Got 40 minutes and a hankering for something animated that bends visual rules? Spend that time watching the full pilot animatic for Jorge R. Gutierrez's El Guapo vs The Narco Vampires, a first taste of the adult animation series which creator Gutierrez hopes to make.
"I’m currently bleeding (joyfully) all over a brand-new indie adult animation pilot called EL GUAPO VS THE NARCO VAMPIRES," Gutierrez shared on social media back in July 2025. "It’s pretty insane. It’s totally unhinged. I love it with all my mustached heart."
The animatic — the first three minutes of which are fully animated by Anima Estudios — follows the tale of El Guapo, a Mexican luchador, voiced by Gutierrez, who ends up indebted to a cartel of narco vampires. He and his brother end up paying the price for El Guapo's debt, but the eponymous wrestler is given another chance and returns to the land of the living in order to redeem himself. To say that there are adult themes would be an understatement; there's gore and sex and violence and more gore, but also plenty of comedy.


I can't quite remember when I first became aware of Gutierrez's work. El Tigre: The Adventures of Manny Rivera, which he created with Sandra Equihua, aired on Nickelodeon while I distractedly muddled through college, but it's something I was aware of if not actually watched. I suspect the 2014 movie The Book of Life is where my interest was first piqued, but it wasn't until Netflix announced Maya and the Three back in 2018 as part of an impressive animation slate that I really started paying attention.
Since Maya and the Three came and went in 2021, Gutierrez has been attached to a number of different projects that are either still in development or appear to have been canceled or haven't quite made it to the stage of actually being announced.
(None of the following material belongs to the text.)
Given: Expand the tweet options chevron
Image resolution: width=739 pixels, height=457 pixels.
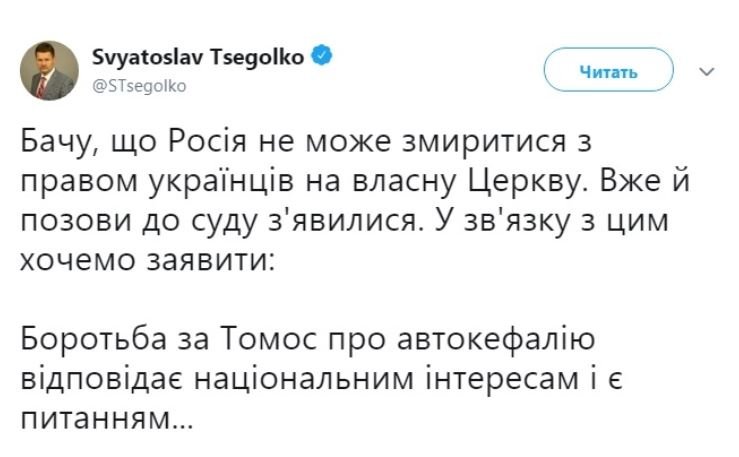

As just one example, a potential sequel to Maya and the Three, Kung-Fu Space Punch, ultimately got the axe at Netflix Animation in 2022. (Not that this phased Gutierrez, who noted that it was the third time that Kung-Fu Space Punch had died in development and that The Book of Life ultimately took 14 years to happen.)
"The hope and dream is that if enough people around the world like what they see, we can find a studio partner to help finance and distribute this epic 9-episode (30-minute episodes) adult animated limited series," Gutierrez says in the YouTube upload's description. "This is my first-ever foray into the indie adult animation world, so it’s a big, bold experiment for me."

There are several stylistic touches I associate with Gutierrez's work, not the least of which is distinctive character designs, but the one that always makes me sit up and pay attention is the way in which he plays with letterboxing. There are frequently black mattes above and below any given shot, but these aren't simply static placements — they are foreground, background, and stretch, shift, or move as needed.
Need to emphasize action? Have the characters literally break out of the screen by moving in front of the letterbox. Want to drill down on movement? Don't just move the scene! Move the letterbox too. It's a fun, fascinating choice that more animators should lean on, and I love that Gutierrez so regularly does so.
Here's hoping he gets the chance to experiment even more and that the story of El Guapo doesn't end here.
/out of frame
💀 Rollin: While Kam didn't include it in his recent anime season guide, I was immediately drawn to SHIBOYUGI: Playing Death Games to Put Food on the Table this season. Partly because the name is an absolute mouthful, and partly because I'd seen some peers heap praise on it. It, uh, goes places, and I look forward to seeing how the season unfolds.
🧟 Kambole: Primal is back! Genndy Tartakovsky bringing Spear back from the dead as a shambling zombie opens up some genuinely very emotional (and crucially, silent) storytelling with a boldness that feels rare for American animated series right now. The entire season is incredible. The timing is also uncanny - with 28 Years Later: The Bone Temple (which I saw yesterday) walking a surprisingly similar path in how it reconsiders what the zombie can symbolically stand for.